Pan Ocean Petroleum for instance, also shut in 7 of its fields and was left with 1 field, while the State-owned oil company, NPDC also shut in a total of 14 fields, but was able to keep 10 in operations.
The streak of disabled oilfields cut across all classes of onshore producers with the exemptions of smaller marginal field operators with single field assets.
During the public presentation of the report, Mr. Mordecai Ladan, Director, Department of Petroleum Resources said, appreciable progress is being made though, to re-stabilize operations in the Niger Delta region, with some fields returning to production. He further said future outlook is dependent on sustaining the ongoing reforms aimed at creating a conducive operating environment.
The Country’s Minister of State for Petroleum, Dr Ibe Kachikwu was rather more decisive in his view as he insisted on moving the country into the Deep Offshore terrain as a quicker solution to the elusive challenge of the Niger Delta region.

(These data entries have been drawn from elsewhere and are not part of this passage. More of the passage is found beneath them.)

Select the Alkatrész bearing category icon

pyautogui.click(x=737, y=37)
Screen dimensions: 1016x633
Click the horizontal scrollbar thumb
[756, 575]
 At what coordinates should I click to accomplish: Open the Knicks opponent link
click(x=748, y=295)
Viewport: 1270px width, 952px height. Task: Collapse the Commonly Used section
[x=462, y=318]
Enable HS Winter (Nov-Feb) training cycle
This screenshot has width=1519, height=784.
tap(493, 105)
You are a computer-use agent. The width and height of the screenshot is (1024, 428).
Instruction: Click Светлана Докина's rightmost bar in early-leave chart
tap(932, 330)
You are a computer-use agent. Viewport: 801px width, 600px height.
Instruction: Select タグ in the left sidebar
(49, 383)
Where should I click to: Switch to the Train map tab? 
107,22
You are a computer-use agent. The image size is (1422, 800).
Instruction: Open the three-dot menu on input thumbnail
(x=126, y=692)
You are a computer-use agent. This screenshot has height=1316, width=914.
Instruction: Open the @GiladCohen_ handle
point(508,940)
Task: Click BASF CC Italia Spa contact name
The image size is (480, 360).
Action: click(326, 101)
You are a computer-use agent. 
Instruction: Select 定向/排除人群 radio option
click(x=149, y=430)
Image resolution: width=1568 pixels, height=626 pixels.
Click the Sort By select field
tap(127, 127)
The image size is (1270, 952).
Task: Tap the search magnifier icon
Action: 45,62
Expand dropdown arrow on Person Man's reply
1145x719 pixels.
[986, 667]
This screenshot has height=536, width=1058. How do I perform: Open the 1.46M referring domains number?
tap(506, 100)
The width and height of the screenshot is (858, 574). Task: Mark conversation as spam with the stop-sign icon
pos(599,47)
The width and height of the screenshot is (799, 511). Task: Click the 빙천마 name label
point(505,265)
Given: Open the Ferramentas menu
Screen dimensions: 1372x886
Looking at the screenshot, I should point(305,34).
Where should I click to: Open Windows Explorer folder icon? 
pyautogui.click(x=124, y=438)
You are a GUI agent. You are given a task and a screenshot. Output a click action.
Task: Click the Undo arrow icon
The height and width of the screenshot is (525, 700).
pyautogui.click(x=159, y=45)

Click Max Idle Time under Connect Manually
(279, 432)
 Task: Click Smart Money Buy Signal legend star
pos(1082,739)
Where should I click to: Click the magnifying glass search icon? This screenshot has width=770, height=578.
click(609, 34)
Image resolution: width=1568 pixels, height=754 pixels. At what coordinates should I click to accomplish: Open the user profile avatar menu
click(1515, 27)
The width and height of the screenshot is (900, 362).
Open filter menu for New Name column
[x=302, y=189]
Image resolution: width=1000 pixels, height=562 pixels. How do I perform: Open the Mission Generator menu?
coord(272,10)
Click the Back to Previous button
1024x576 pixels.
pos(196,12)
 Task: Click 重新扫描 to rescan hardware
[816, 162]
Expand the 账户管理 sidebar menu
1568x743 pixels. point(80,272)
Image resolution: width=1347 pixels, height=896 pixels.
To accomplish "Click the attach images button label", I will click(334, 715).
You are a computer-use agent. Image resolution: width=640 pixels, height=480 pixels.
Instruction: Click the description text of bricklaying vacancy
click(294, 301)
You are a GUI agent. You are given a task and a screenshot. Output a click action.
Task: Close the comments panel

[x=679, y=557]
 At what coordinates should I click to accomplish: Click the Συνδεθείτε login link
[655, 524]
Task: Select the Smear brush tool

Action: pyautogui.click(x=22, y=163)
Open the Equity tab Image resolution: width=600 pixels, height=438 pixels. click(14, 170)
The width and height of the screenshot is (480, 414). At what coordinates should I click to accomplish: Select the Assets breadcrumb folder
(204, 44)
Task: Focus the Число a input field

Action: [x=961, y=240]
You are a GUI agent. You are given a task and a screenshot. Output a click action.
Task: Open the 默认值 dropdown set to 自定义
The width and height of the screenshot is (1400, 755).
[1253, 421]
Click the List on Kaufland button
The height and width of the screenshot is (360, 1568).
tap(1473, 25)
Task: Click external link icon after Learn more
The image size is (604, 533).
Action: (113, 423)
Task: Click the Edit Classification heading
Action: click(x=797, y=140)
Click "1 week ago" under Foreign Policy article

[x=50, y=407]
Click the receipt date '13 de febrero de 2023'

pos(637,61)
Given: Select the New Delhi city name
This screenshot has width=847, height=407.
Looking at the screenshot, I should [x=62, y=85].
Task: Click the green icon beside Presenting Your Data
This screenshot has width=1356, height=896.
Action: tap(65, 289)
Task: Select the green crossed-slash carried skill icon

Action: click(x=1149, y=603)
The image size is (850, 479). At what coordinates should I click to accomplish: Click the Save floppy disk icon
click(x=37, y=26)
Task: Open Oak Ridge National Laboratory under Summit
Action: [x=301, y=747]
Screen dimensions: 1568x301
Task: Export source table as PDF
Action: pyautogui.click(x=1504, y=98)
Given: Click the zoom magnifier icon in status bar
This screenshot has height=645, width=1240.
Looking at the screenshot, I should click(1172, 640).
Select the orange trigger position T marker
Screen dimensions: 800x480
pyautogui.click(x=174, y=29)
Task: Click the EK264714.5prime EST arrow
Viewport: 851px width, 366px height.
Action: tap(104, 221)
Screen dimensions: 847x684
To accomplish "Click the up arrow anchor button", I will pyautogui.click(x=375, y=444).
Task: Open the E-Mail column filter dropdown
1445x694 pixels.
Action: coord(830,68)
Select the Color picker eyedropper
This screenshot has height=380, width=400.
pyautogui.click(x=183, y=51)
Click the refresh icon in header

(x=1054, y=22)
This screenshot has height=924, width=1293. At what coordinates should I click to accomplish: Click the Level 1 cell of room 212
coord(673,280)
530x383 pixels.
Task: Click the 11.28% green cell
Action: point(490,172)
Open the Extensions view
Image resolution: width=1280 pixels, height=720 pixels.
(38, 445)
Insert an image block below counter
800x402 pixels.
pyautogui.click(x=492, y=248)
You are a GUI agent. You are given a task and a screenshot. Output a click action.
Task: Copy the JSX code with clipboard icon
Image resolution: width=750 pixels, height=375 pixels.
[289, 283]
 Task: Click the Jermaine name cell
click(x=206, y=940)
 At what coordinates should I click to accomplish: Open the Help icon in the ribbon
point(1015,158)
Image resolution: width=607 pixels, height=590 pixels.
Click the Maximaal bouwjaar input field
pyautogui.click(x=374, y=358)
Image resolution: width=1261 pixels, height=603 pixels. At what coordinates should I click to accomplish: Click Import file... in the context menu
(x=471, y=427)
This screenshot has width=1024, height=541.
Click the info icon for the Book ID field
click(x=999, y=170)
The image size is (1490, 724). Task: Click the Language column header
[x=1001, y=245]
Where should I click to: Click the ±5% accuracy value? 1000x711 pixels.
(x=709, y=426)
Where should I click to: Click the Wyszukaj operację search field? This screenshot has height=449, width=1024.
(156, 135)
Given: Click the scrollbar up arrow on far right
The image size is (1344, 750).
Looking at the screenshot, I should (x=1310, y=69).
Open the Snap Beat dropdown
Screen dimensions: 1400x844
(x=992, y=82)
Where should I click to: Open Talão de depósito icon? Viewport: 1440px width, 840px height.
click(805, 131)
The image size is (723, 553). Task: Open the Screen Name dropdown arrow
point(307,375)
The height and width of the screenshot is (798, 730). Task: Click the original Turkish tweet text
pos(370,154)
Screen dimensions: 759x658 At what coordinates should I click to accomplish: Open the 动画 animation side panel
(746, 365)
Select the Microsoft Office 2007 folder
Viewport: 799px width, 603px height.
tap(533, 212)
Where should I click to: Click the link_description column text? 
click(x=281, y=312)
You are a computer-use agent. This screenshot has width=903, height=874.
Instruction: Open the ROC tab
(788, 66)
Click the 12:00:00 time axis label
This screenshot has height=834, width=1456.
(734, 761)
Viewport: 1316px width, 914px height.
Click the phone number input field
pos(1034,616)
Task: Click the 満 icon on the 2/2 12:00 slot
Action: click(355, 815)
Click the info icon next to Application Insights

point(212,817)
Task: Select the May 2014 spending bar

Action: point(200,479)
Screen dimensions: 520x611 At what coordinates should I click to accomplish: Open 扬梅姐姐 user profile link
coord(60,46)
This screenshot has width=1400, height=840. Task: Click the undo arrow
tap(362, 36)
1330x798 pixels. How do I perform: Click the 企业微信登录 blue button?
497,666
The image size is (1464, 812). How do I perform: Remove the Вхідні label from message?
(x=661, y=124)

The report corroborated the Minister’s position as it showed that 325 Bscf of gas went up in flames as flared gas, mainly because facilities were regularly under attack or insufficient to harness the large volume of Associated Gas. This is obvious to imagine because there is really no connection between crude oil production and its flow – back into the domestic economy, the report graciously admitted.
Put in modest perspective, it means the loss of 600,000mt of LPG to a domestic market that is in dire need for cleaner fuels or thermal power plants that are now forced to generate less than 5000 mw of electricity.
However, International market demand for the country’s crude remained upbeat, the report said, with Europe accounting for 37% while Asia with 27% was ahead of North/S. America’s 22%.
The Deep Offshore terrain, said our analyst, may hold the key in redefining Nigeria’s oil industry because the impact of International Best Practice may trickle down into onshore activities.